═════ Selected passage

Guidelines on soil and vegetable sampling for radiological monitoring. IAEA, Technical Reports Series No. 486

[Report here  IAEA, tech Rep No. 486]

This publication addresses the sampling of soil and vegetation in terrestrial ecosystems, including agricultural, forest and urban environments, contaminated with radionuclides from events such as radiation accidents, radiological incidents and former nuclear activities.

A big issue with surveys of radioactivity in soil and vegetable following a major atmospheric release of radioisotopes is the complexity. We are generally interested in the dose implications of the release to people. There are various pathways to take into account; inhalation dose, cloud dose, ground dose, resuspension dose, direct contamination of foods and uptake into the food chain. You have the situation where a cloud with a range of radionuclides with a range of physical and chemical forms meets a highly complex and heterogeneous system i.e. the real world. How do you decide what to measure? How do you ensure that your measurements are representative? What are your monitoring objectives?

A monitoring programme might be required after a nuclear accident and should be implemented:

  • To help safeguard the environment;
  • To assess hazard, risk and effective response arrangements;
  • To provide public reassurance;
  • To assess the impact on wildlife;
  • To assess the dose to a representative person;
  • To generate data to serve as a reliable database, to establish a baseline, or to substantiate compliance with laws and regulations;
  • To provide an independent check on the monitoring or modelling undertaken;
  • To detect abnormal, fugitive and unauthorized releases;
  • To support legal or regulatory action or to be used in ascertaining compensation and liability in case of spills or accidents;
  • To delineate boundaries for clean areas or to establish priorities and thresholds for the cleanup of contaminated sites;
  • To ascertain the type of treatment or disposal required for cleaning contaminated sites;
  • To understand or assess the long term trends on the behaviour of radionuclides in the environment or the accumulated impact from licensed discharges.

══════════
═════ Data excerpt

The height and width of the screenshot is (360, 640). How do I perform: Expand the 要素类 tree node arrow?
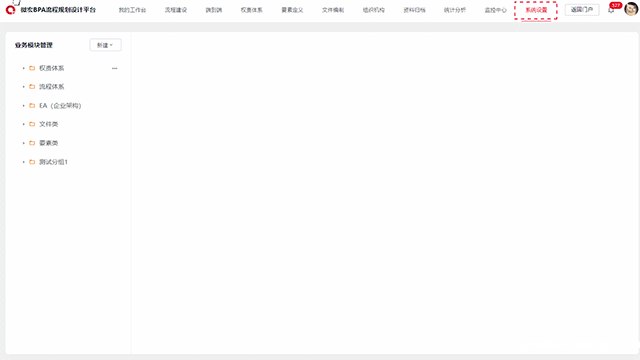coord(23,143)
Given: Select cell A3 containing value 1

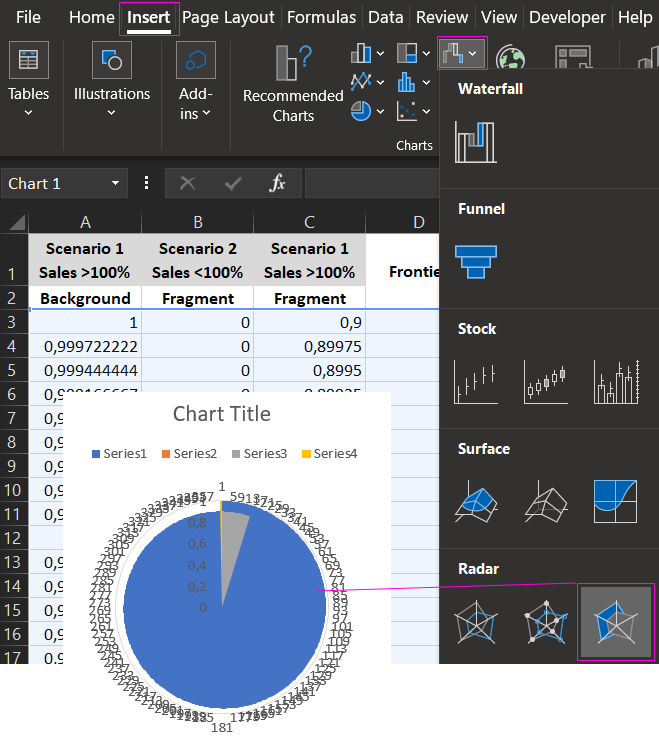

══════════

Tasks for this exercise:
1) Answer these questions using the text on soil and vegetation sampling:
(a) Which three kinds of terrestrial environment does the publication address?
(b) In surveys following a major atmospheric release, the implications of the release for what are generally of interest?
(c) According to the list of purposes, what should a monitoring programme provide an independent check on?
2) Continue the text on soil and vegetation sampling for radiological monitoring, starting after its final sentence.
The lines above are independent material and are unrelated to the text on soil and vegetation sampling.

Task-by-task answers:
1)
(a) Agricultural, forest and urban environments.
(b) The dose implications of the release to people.
(c) The monitoring or modelling undertaken.

2)
Chapter 2 states that “soil and vegetation can become contaminated when radioactive solids, liquids or vapours are deposited on the surface, mixed with the soil or contaminated from a groundwater source”. It then goes on to discuss some of the factors that affect the fate of deposited radionuclides and the pathways by which people can be exposed to radiation dose (external radiation, skin contamination, inhalation and ingestion).

The IAEA report gives a number of lists of factors that should be considered when a sampling programme is designed. It warns that many sampling programmes fail to achieve their aims because of a failure to take account of the many variables that affect radionuclide movement in the environment.

Warnings such as “the inhomogeneous distribution of contaminants is often the largest contributor to uncertainty in the data and is usually not quantified”; “It is not uncommon for the concentrations of target analytics in soil samples collected within a short distance (e.g. 1 m) to have differences of 50–100%”, “Extreme spatial heterogeneity, such as the presence of ‘hot’ particles (particles of anomalously high activity) in samples can cause large errors in extrapolating the data”; “It is therefore necessary to know about: (i) the source of radioactive contamination; (ii) the physical and chemical characteristics of the radioactive material; and (iii) its depth migration into soils to obtain a representative sample from a field site” are sprinkled through the report.

The report identifies a number of different sampling strategies, judgemental sampling; simple random sampling; two stage sampling; stratified sampling; systematic grid sampling; systematic random sampling; cluster sampling; double sampling; search sampling; transect sampling. They define each of these strategies and have a useful table suggesting which might be appropriate for differ objectives (Table 2.1). This would be a very useful discussion to read prior to starting a major new sampling programme.

There is also a useful discussion about treating the variability of contamination within an area as being composed of three components; the trend across the site, localised variations (hot spots) and random variations. This analysis helps make sense of the distribution of results if applied appropriately.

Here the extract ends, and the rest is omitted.